Nonetheless, both clubs hit their stride in the postseason. After dropping Game 1 of the ALDS to the Yankees, Detroit rattled off seven straight victories against New York and Oakland. St. Louis needed a little more time, ultimately riding a Yadier Molina two-run home run, followed by a devastating Adam Wainwright curveball to Carlos Beltran, in the ninth inning of Game 7 of the NL Championship Series to get past the Mets.
As for the World Series, the Cardinals wasted little time snapping Detroit's winning streak. The Redbirds jumped all over AL Rookie of the Year and Game 1 starter Justin Verlander, to the tune of four runs in the first three innings, including home runs from Scott Rolen and Albert Pujols. Verlander went on to allow seven runs (six earned) over five innings, while fellow rookie Anthony Reyes stole the show for St. Louis. In the first Game 1 matchup of rookie starters in World Series history, Reyes picked up the win by turning in eight-plus strong innings, at one point retiring 17 straight hitters in the Cardinals' 7-2 victory.
The Tigers bounced back to even the series in Game 2 behind a dominant pitching performance from Kenny Rogers. The left-hander tossed eight scoreless innings and Craig Monroe hit his second home run in as many games to lead Detroit to a 3-1 triumph.
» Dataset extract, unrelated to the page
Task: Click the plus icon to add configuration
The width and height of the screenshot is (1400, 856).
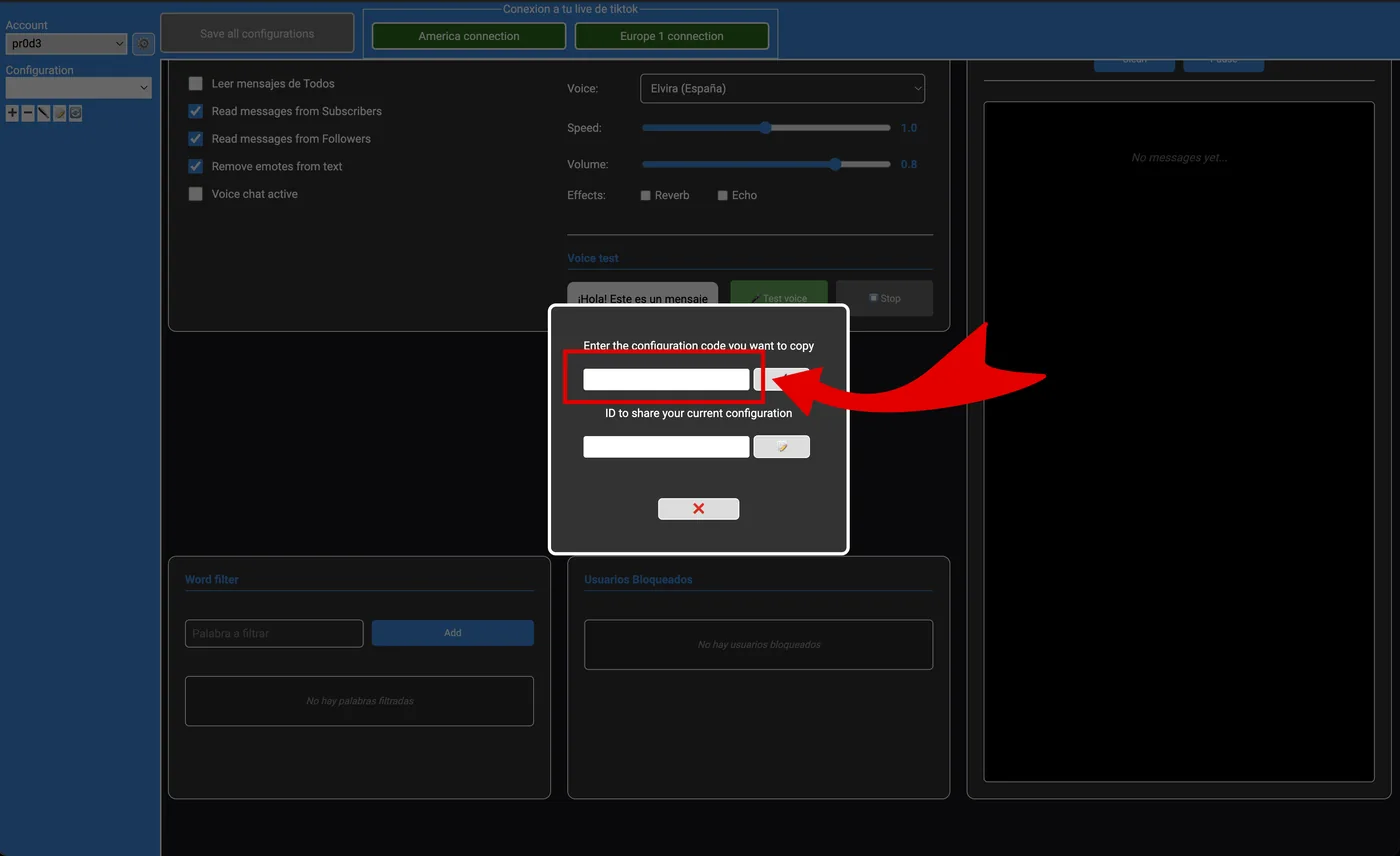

That would be the Tigers' final win of the series, however, as the Cardinals' pitching staff limited Detroit to just six runs over the final three games. Ace Chris Carpenter twirled eight scoreless frames in Game 3 and eight-time Gold Glove Award-winning center fielder Jim Edmonds provided all the offense Carpenter would need with a two-run double in the fourth inning. The Cards later added two more on a Tigers throwing error and another on a wild pitch to account for the game's 5-0 final score.
Game 4 was pushed back a day due to rain; when it was ultimately played, Detroit came out with a vengeance. The Tigers jumped out to an early 3-0 lead, but the Cardinals chipped away by scoring one run each in the third and fourth before taking a 4-3 lead with a pair of runs in the seventh. Detroit came right back to tie it in the top of the eighth, but David Eckstein delivered the decisive blow in the bottom half of the inning with a run-scoring double, his third two-bagger of the day.
The Cards wrapped up the Fall Classic one day later, taking advantage of a crucial throwing error by Verlander en route to a 4-2, Series-clinching victory. With the Tigers clinging to a 2-1 lead in the fourth inning, St. Louis put runners on first and second with one out for pitcher Jeff Weaver. Weaver laid down a bunt in an attempt to advance the runners, but Verlander -- in trying to peg the lead runner at third base -- threw the ball away into left field, allowing the tying run to score. Eckstein, who would be named World Series MVP, then stepped in and drove in what proved to be the game-winning run on a groundout.